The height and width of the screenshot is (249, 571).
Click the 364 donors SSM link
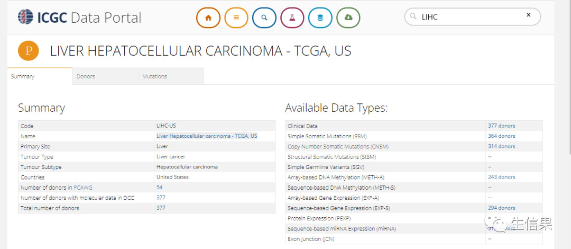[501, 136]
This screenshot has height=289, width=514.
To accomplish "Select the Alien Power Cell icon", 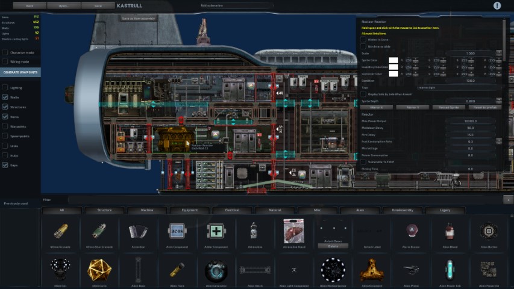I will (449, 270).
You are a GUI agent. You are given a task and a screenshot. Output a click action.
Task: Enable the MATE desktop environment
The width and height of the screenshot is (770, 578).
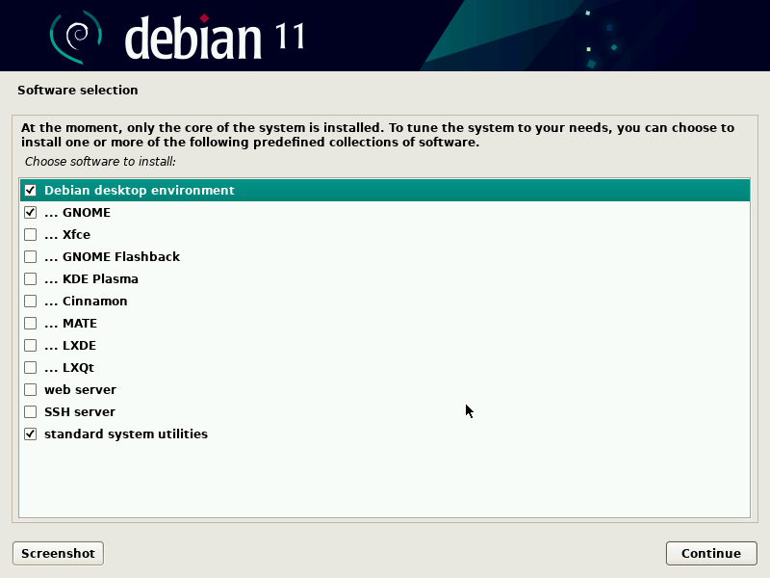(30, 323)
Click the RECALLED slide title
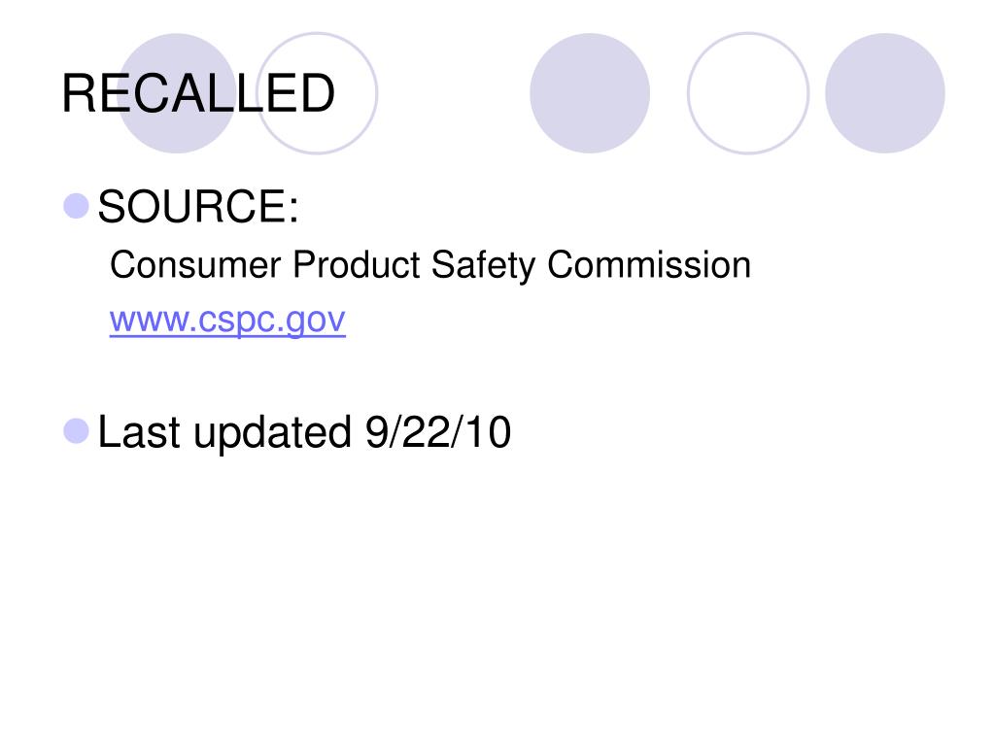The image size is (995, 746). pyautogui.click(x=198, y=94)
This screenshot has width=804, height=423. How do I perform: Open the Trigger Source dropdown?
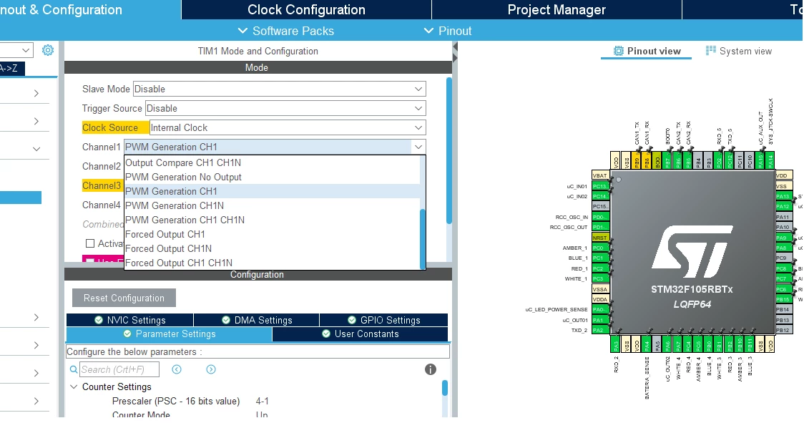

----

Lines holding the word "This" are the answer; copy each one from the records above.

EXPECTED ANSWER:
This screenshot has height=289, width=514.
This screenshot has width=804, height=423. How do I perform: Open the Trigger Source dropdown?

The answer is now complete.